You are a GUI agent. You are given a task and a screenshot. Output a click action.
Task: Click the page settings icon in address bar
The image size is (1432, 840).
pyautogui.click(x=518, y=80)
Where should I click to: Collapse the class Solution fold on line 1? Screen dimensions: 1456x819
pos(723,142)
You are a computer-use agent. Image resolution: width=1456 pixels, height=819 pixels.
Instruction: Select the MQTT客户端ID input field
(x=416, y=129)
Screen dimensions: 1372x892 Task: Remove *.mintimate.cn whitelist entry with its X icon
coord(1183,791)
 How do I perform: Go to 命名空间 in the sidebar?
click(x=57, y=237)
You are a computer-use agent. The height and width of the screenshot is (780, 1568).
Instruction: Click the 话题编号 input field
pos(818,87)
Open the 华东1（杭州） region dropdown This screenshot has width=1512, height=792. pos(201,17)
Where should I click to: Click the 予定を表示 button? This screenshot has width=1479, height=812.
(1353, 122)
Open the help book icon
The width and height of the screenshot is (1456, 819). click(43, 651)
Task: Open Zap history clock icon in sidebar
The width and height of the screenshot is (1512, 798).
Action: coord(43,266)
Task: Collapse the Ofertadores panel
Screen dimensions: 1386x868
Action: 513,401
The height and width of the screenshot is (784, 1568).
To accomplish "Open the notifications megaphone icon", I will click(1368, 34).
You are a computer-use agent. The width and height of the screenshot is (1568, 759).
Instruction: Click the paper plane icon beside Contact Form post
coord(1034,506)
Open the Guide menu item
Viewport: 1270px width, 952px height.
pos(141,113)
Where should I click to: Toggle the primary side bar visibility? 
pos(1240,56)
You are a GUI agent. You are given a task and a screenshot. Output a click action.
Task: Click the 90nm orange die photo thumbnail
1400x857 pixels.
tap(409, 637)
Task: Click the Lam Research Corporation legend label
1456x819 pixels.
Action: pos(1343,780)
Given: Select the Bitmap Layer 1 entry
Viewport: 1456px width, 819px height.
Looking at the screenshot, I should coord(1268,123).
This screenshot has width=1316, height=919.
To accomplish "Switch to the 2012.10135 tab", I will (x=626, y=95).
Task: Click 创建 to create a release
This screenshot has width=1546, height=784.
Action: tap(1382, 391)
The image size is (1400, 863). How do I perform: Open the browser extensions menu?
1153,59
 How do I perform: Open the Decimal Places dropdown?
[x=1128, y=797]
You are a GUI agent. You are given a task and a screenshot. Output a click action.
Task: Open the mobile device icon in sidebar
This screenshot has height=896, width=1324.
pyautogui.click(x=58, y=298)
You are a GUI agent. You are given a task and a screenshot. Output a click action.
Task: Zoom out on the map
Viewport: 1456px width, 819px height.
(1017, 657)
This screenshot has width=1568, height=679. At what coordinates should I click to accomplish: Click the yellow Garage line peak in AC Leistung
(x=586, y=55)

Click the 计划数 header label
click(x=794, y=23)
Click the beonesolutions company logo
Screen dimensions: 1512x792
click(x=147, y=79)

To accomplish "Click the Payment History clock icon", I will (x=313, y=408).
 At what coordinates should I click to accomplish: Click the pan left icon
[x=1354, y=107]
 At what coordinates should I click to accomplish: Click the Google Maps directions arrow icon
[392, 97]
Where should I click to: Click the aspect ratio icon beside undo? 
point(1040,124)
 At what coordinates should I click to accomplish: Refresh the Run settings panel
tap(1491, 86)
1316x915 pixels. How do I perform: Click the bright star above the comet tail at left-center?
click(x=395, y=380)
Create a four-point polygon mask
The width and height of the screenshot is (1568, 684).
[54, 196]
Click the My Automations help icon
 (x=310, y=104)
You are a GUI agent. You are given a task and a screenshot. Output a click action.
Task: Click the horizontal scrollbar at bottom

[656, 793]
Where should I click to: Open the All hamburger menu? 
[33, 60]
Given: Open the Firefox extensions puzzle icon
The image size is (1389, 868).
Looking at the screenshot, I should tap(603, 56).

§ TO DO
Line count for the word "will": give the number of lines in the entries above that contain it, and nothing more.

§ EXERCISE RESPONSE
3